__WHAT TO WORK ON__. After reading the records, print them all again exactly as they stand.

__THE INPUT__.
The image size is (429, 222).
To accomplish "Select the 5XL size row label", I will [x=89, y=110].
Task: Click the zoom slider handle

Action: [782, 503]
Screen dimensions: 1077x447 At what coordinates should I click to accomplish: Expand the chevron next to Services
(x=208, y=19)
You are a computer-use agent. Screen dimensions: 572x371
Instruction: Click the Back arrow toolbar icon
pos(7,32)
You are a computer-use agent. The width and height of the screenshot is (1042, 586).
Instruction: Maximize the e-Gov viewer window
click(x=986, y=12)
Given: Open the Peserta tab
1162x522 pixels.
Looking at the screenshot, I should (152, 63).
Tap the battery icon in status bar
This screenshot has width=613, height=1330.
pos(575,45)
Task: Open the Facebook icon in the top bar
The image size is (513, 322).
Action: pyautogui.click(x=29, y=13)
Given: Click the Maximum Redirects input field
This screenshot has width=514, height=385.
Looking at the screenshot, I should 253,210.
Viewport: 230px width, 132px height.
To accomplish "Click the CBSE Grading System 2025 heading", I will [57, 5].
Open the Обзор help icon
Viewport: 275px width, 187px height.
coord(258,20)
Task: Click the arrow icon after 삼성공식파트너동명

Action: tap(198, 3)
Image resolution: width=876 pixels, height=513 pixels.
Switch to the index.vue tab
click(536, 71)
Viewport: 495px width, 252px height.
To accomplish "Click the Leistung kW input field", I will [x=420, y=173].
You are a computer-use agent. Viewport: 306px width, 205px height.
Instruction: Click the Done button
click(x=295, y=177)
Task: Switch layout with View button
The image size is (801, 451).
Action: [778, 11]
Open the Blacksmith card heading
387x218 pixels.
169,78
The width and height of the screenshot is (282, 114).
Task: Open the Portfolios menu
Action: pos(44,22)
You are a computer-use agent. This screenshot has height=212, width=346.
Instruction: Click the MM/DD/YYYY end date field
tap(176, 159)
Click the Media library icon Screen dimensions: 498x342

__EXPECTED OUTPUT__.
The image size is (429, 222).
To accomplish "Select the 5XL size row label", I will [x=89, y=110].
Task: Click the zoom slider handle

Action: [782, 503]
Screen dimensions: 1077x447 At what coordinates should I click to accomplish: Expand the chevron next to Services
(x=208, y=19)
You are a computer-use agent. Screen dimensions: 572x371
Instruction: Click the Back arrow toolbar icon
pos(7,32)
You are a computer-use agent. The width and height of the screenshot is (1042, 586).
Instruction: Maximize the e-Gov viewer window
click(x=986, y=12)
Given: Open the Peserta tab
1162x522 pixels.
Looking at the screenshot, I should (152, 63).
Tap the battery icon in status bar
This screenshot has width=613, height=1330.
pos(575,45)
Task: Open the Facebook icon in the top bar
The image size is (513, 322).
Action: pyautogui.click(x=29, y=13)
Given: Click the Maximum Redirects input field
This screenshot has width=514, height=385.
Looking at the screenshot, I should 253,210.
Viewport: 230px width, 132px height.
To accomplish "Click the CBSE Grading System 2025 heading", I will [57, 5].
Open the Обзор help icon
Viewport: 275px width, 187px height.
coord(258,20)
Task: Click the arrow icon after 삼성공식파트너동명

Action: tap(198, 3)
Image resolution: width=876 pixels, height=513 pixels.
Switch to the index.vue tab
click(536, 71)
Viewport: 495px width, 252px height.
To accomplish "Click the Leistung kW input field", I will [x=420, y=173].
You are a computer-use agent. Viewport: 306px width, 205px height.
Instruction: Click the Done button
click(x=295, y=177)
Task: Switch layout with View button
The image size is (801, 451).
Action: [778, 11]
Open the Blacksmith card heading
387x218 pixels.
169,78
The width and height of the screenshot is (282, 114).
Task: Open the Portfolios menu
Action: pos(44,22)
You are a computer-use agent. This screenshot has height=212, width=346.
Instruction: Click the MM/DD/YYYY end date field
tap(176, 159)
Click the Media library icon Screen dimensions: 498x342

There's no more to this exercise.